DEV Community

Muhammad Sufiyan Baig
Muhammad Sufiyan Baig

Posted on

Stop Hand-Tuning ETL Batch Sizes. Use PID Control Instead.


You've done this before. You need to batch-process a large dataset. You pick a chunk size — maybe 1000, maybe 10000 — run a quick test, it looks fine, and you ship it.

Three weeks later, your pipeline is crawling at 15% CPU while you're paying for 8 cores. Or it's randomly OOM-crashing on Tuesday nights when the dataset is slightly wider than usual.

This is the static batch size problem, and it's more expensive than most teams realize.


What's actually happening

When you hard-code a batch size, you're making a bet:

"This number will be optimal on every run, on every machine, under every memory condition, forever."

That's never true. The optimal chunk size is a function of:

  • Current available memory
  • How heavy the transformation is for this batch
  • How many other jobs are competing for resources
  • Row width variation in the dataset

No static number wins across all these dimensions. You need continuous adaptation.


Enter PID control

PID (Proportional-Integral-Derivative) control is a feedback algorithm used in virtually every control system on the planet — thermostats, drone stabilizers, industrial robots, cruise control.

The idea: measure the current output, compare it to the target, and adjust the control variable to close the gap. Crucially, the adjustment accounts for:

  • P (Proportional): how far off you are right now
  • I (Integral): how long you've been off (accumulated error)
  • D (Derivative): whether you're getting closer or further away

Applied to ETL chunking:

Control Theory ETL Pipeline
Control variable chunk size
Measured variable processing latency per chunk
Setpoint target latency (e.g., 500ms)
PID output adjustment to chunk size

If chunks are processing in 200ms and your target is 500ms → the system can handle larger chunks → PID increases chunk size. If chunks are taking 900ms → too slow → PID decreases chunk size.

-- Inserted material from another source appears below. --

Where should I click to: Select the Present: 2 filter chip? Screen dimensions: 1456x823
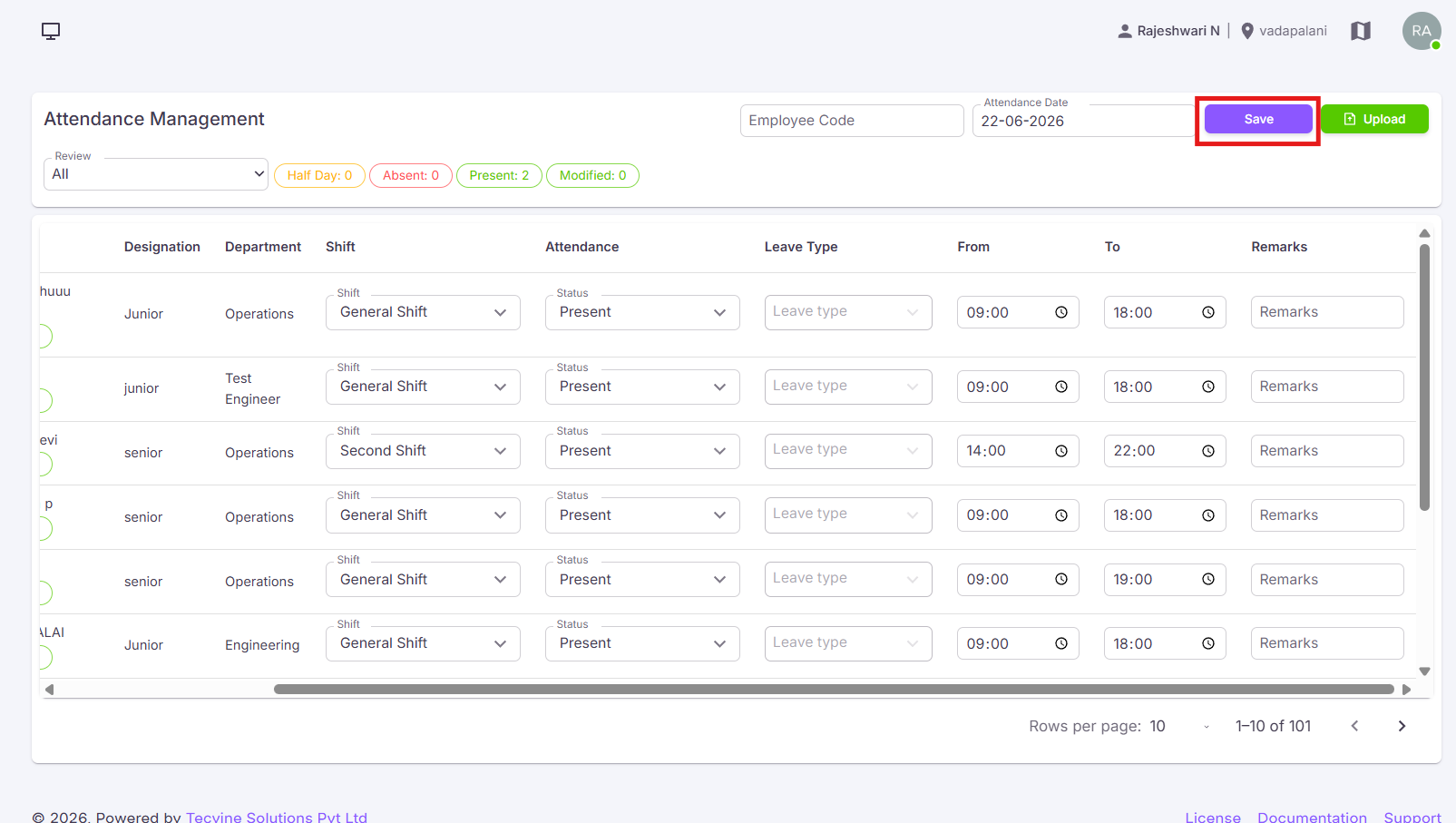pyautogui.click(x=499, y=175)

StreamChunk: PID control for Python data pipelines

# https://pypi.org/project/streamchunk/
pip install streamchunk
Enter fullscreen mode Exit fullscreen mode

Basic usage

from streamchunk import StreamChunker, FileSource

source = FileSource("events.csv")

chunker = StreamChunker(
    source,
    target_latency_ms=500,
    max_memory_pct=80,
    min_chunk_size=100,
    max_chunk_size=50_000,
)

for chunk, meta in chunker:
    result = transform(chunk)
    load(result)
    chunker.report_latency(meta.chunk_id, meta.elapsed_ms)
Enter fullscreen mode Exit fullscreen mode

That's the full loop. No tuning. report_latency() feeds the actual processing time back into the PID controller, which computes the next chunk size. Convergence happens in 5–10 iterations — typically the first few seconds of a run.

The math (briefly)

error(t)  = target_latency_ms - actual_latency_ms
integral += error(t)
derivative = error(t) - error(t-1)

adjustment = kp*error(t) + ki*integral + kd*derivative
new_size   = clamp(current_size + adjustment, min_size, max_size)
Enter fullscreen mode Exit fullscreen mode

Default gains: kp=0.3, ki=0.05, kd=0.1. These are conservative by design — fast convergence without overshoot in bursty workloads.

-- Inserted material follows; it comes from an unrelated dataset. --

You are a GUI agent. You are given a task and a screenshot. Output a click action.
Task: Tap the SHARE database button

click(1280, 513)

Memory ceiling: the OOM killer

The PID loop is smooth and gradual. But what if memory spikes suddenly? StreamChunk adds a hard ceiling that overrides PID output entirely:

mem = psutil.virtual_memory().percent
if mem >= max_memory_pct:
    return max(min_chunk_size, current_size // 2)  # immediate halving
Enter fullscreen mode Exit fullscreen mode

This fires every call until memory drops below threshold. Set max_memory_pct=80 and OOM crashes become essentially impossible.


Going parallel

ParallelStreamChunker distributes work across a worker pool — each worker gets its own dataset partition and its own independent PID controller:

from streamchunk import ParallelStreamChunker

parallel = ParallelStreamChunker(
    data=dataset,
    processor=my_transform_func,
    mode="thread",   # or "process"
    n_workers=16,
    target_latency_ms=500,
    max_memory_pct=80,
)

results = parallel.run()
summary = parallel.summary()

print(f"Total rows: {summary['total_rows']:,}")
print(f"p95 latency: {summary['p95_latency_ms']:.1f}ms")
print(f"Throughput: {summary['rows_per_sec']:,} rows/sec")
Enter fullscreen mode Exit fullscreen mode

Thread vs Process: which one?

StreamChunk auto-detects your CPU topology:

from streamchunk import detect_cpu_threads
print(detect_cpu_threads())
# {'logical_threads': 16, 'physical_cores': 8,
#  'recommended_io': 16, 'recommended_cpu': 8}
Enter fullscreen mode Exit fullscreen mode

The recommended_io vs recommended_cpu distinction matters:

  • mode="thread" + I/O-bound work (Kafka, DB, API): Python's GIL releases during I/O waits. 16 threads = 16 concurrent I/O operations. 12–14× speedup on 8-core/16-thread.
  • mode="process" + CPU-bound work (transforms, ML inference): GIL bypassed entirely. Uses physical core count only to avoid hyperthreading overhead. 6–7× speedup.

Data sources

StreamChunk ships with five production sources and a clean extension API:

# Any iterable
from streamchunk.sources import GeneratorSource
source = GeneratorSource(range(10_000_000))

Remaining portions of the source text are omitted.